Wednesday, August 02, 2017

missing my sausage


I do not miss much about American culture.

When I am in Mexico, I almost forget there is a country north of the Rio Bravo. That is until one of my fellow bloggers or Facebook friends overdoses on Trump or Obama hysteria.

But, once I am here, I start suffering from my own bout of eccentric nostalgia.

This morning I popped into Costco to reconnoiter. I was not in a buying mood. My sole reason for being there was to (1) look at items I might buy if I still lived in Oregon (a 75" curved SUHD Samsung screen) and (2) list items I might want to take back to Mexico with me (almost nothing).

Everything in Costco is available in Mexico. I learned that lesson long ago. There is very little reason to lug any of it across the border. And, when I do, I often end up paying either duty or IVA on what I bring back. There certainly is no saving.

But that does not keep me from indulging in my category 1 dreams -- things I would buy if I still lived here. Food usually tops that list.

Take the chicken sausage pictured. Chicken sausage is one of the foundations of my cooking up here.

The prime example is my favorite macaroni and cheese dish. Sun-dried tomato penne pasta. Onion. Garlic. Fresh basil. Sun-dried -- or fresh -- tomatoes. Chicken sausage -- usually, mango and jalapeño. Topped by a home-made three cheese cream sauce.

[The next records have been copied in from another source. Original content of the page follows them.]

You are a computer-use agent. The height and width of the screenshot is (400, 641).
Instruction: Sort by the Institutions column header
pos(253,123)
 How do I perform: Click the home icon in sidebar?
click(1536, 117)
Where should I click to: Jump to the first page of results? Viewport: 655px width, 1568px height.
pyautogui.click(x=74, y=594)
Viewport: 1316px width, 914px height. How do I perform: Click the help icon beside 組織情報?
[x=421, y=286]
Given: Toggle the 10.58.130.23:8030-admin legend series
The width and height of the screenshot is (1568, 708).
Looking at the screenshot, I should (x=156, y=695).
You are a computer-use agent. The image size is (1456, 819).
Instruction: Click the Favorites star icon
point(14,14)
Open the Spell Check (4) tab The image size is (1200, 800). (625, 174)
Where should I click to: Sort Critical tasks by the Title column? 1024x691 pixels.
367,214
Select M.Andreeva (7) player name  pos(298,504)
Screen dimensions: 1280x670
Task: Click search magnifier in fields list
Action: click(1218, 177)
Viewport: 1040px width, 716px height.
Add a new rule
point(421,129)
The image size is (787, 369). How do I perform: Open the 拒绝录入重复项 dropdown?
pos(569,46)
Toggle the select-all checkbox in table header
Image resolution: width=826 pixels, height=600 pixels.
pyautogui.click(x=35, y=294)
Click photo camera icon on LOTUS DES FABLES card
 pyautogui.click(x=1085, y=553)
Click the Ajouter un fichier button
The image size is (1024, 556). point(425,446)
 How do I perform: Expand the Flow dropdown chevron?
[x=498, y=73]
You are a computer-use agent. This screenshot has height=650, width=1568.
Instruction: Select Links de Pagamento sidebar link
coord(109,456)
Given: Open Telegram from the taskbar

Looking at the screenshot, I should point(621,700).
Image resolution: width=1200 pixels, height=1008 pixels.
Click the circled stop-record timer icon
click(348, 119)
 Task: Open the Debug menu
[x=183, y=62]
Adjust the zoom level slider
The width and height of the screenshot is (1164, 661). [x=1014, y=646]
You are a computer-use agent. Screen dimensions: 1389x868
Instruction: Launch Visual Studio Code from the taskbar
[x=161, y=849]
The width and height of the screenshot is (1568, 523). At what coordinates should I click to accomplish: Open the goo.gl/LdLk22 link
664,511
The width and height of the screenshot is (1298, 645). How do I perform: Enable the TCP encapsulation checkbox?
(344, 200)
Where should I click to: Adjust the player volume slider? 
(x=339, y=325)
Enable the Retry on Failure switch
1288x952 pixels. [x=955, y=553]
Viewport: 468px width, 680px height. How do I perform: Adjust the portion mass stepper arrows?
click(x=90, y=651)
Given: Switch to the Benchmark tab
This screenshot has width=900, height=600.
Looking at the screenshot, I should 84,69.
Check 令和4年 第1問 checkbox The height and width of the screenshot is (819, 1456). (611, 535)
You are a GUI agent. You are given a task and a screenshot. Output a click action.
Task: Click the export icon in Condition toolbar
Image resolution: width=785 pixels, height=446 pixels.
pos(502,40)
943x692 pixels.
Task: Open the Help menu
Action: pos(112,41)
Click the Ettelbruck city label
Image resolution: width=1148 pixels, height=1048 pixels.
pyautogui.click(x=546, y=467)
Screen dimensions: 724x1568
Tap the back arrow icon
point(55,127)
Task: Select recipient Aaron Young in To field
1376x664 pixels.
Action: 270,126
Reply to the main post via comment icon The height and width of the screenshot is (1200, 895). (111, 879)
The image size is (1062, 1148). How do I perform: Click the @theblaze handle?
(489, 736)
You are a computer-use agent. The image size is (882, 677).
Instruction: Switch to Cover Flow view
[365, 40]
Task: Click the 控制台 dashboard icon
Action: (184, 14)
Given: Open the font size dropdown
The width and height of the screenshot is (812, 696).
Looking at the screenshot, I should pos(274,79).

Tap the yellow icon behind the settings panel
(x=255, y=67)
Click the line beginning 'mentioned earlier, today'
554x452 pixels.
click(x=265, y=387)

When I was here in June, I made some for Darrel. We experimented with several variations. Each one better than the last. Well, with the exception of the cheese sauce where we mistakenly used whole cream and ended up with what looked like vanilla pudding.

I cannot make that particular dish in Mexico. Well, I can with some drastic revisions. There is simply no spicy sweet chicken sausage in my area of Mexico.

And I am fine with that. There are plenty of dishes I can make in Mexico that I cannot make here.

What is consistent between the two countries is shopping, I have the opportunity to dive into crowds of strangers -- each one another conversation possibility.

That probably says a lot more about me than my preference for chicken sausage.